SOURCE TEXT:
* begin *

It’s also a big reason why Shawn will be in China. Because on the eve of the final qualifying tournament, with Estrada’s Olympic hopes bleak, the boxer broke training to see his dying father, who has liver and kidney problems.

That visit changed everything.

“His sickness, I don’t know, it just gave me a lot of energy to fight,” said Estrada, who qualified for the Games by winning the middleweight title at the tournament. “He tells me every day ‘The reason I can’t give up is because of you.’ That’s why I train hard.

“He can’t make it to China, but he’s going to get to see me in the Olympics.”

Father and son haven’t always inspired one another. In fact, there was a time about five years ago when they barely spoke to one another with the son, tired of his father’s incessant badgering to box, leaving his parents’ East Los Angeles home to live in a friend’s garage.

* end *

RAW DATA:
* begin *

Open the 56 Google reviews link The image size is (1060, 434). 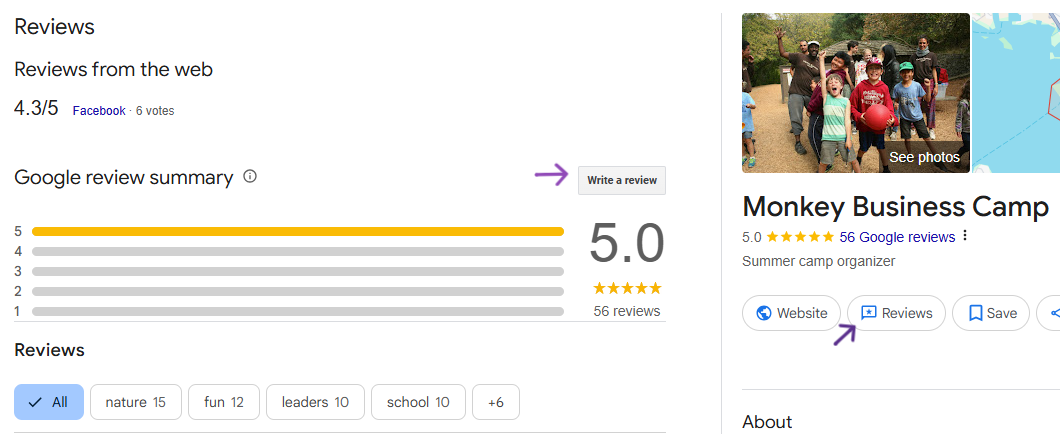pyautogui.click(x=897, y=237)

* end *
* begin *

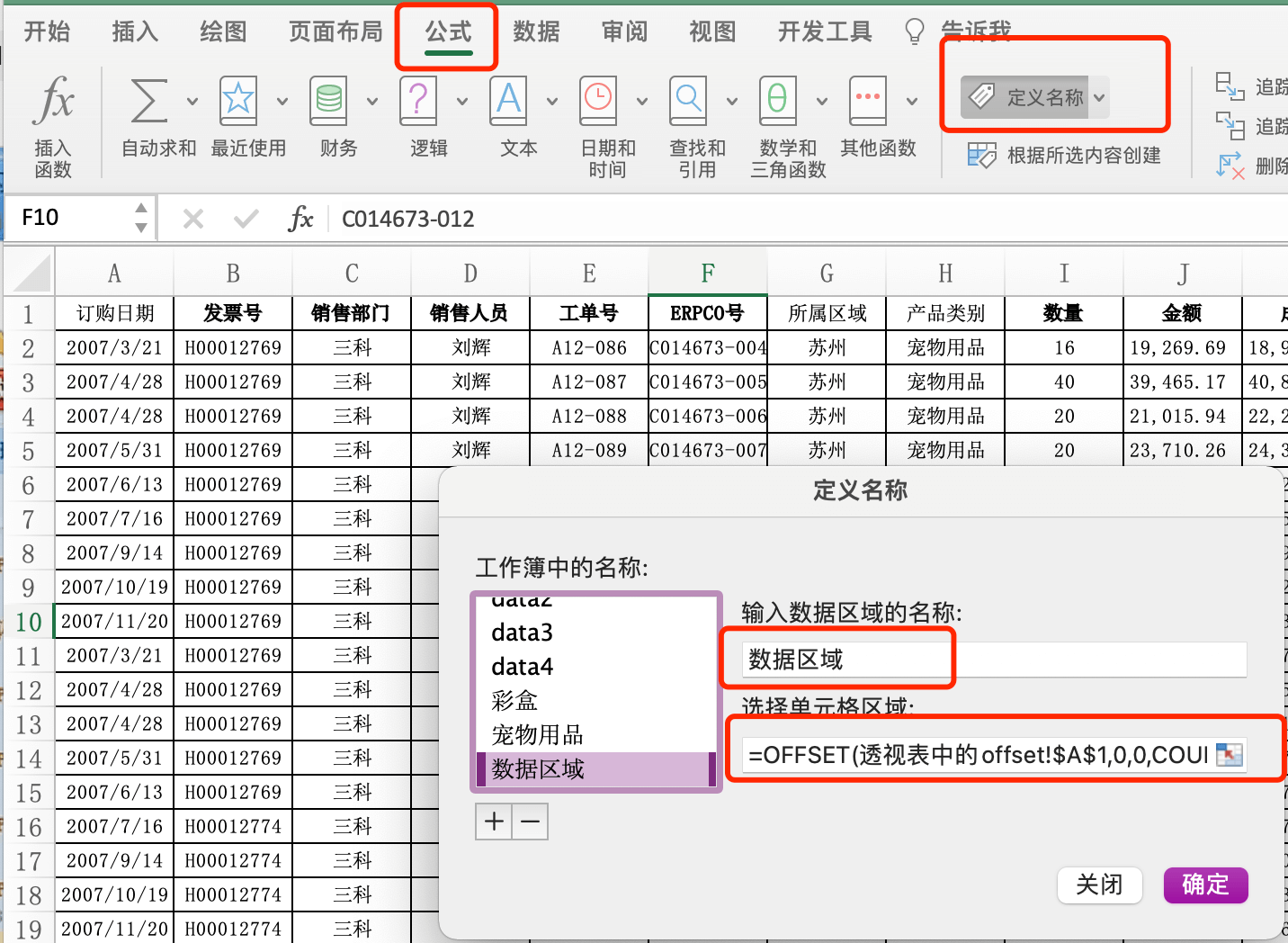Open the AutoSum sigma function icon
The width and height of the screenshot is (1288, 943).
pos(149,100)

* end *

TASK:
Reproduce word for word the stretch of the Estrada passage that begins at "It’s also a" and stops after "I train hard.". Nothing asked here depends on the rows.

ANSWER TO THE EXERCISE:
It’s also a big reason why Shawn will be in China. Because on the eve of the final qualifying tournament, with Estrada’s Olympic hopes bleak, the boxer broke training to see his dying father, who has liver and kidney problems.

That visit changed everything.

“His sickness, I don’t know, it just gave me a lot of energy to fight,” said Estrada, who qualified for the Games by winning the middleweight title at the tournament. “He tells me every day ‘The reason I can’t give up is because of you.’ That’s why I train hard.